I remembered Mascarita and our last conversation in the seedy café on the Avenida España. I heard once again his prophecies and his fulminations. From what the Schneils told us, Saúl’s fears, that evening, were becoming a reality. Like other tribes, the Machiguengas were in the very midst of the process of acculturation: the Bible, bilingual schools, an evangelical leader, private property, the value of money, trade, Western clothes, no doubt…Was all this a good thing? Had it brought them real advantages as individuals, as people, as the Schneils so emphatically maintained? Or were they, rather, from the free and sovereign “savages” they had been, beginning to turn into “zombies,” caricatures of Westerners, as Mascarita had put it? Would a visit of just a couple of days be long enough for me to find out? No, of course it wouldn’t.

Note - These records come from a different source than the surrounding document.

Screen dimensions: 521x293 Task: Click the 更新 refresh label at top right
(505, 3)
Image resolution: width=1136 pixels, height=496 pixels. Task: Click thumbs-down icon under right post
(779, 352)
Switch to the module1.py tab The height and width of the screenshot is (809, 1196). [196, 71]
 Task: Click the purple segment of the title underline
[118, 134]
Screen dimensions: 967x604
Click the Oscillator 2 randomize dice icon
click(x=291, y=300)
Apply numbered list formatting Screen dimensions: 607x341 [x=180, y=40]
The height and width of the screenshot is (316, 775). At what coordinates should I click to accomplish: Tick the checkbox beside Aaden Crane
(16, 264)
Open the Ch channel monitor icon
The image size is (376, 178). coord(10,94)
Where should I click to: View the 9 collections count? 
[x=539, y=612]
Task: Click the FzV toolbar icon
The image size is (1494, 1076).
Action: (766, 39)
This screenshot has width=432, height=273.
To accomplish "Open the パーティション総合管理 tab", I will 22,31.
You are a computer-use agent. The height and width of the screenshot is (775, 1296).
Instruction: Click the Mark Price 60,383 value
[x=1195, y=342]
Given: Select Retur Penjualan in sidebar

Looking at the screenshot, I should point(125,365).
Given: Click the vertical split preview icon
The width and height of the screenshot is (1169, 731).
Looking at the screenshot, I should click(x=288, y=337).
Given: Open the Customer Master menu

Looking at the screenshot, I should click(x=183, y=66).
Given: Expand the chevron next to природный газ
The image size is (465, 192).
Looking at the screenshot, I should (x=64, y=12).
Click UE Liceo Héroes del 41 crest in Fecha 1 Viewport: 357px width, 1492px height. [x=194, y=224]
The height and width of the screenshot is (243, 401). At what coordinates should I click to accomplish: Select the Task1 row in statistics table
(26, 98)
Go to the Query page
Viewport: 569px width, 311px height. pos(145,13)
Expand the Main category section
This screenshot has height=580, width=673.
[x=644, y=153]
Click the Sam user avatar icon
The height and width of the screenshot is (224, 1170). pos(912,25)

In the Yarinacocha bungalow that night, I lay awake for a long time thinking. Through the fly screen on the window, I could see a stretch of lake traversed by a golden wake, but the moon, which I imagined as being full and bright, was hidden from me by a clump of trees. Was it a good or a bad omen that Kashiri, that male astral body, sometimes malevolent, sometimes benevolent, of Machiguenga mythology, was concealing his stained face from me? Twenty-three years had passed since I had first slept in one of these bungalows. In all those years it was not only I who had changed, lived through a thousand experiences, grown older. Those Machiguengas, whom I knew, if at all, from only two brief accounts by this American couple, a conversation in Madrid with a Dominican, and a few ethnological studies, had also undergone great changes. Quite evidently, they no longer fitted the images of them that my imagination had invented. They were no longer that handful of tragic, indomitable beings, that society broken up into tiny families, fleeing, always fleeing, from the whites, from the mestizos, from the mountain people, and from other tribes, awaiting and stoically accepting their inevitable extinction as individuals and as a group, yet never giving up their language, their gods, their customs. An irrepressible sadness came over me at the thought that this society scattered in the depths of the damp and boundless forests, for whom a few tellers of tales acted as circulating sap, was doomed to disappear.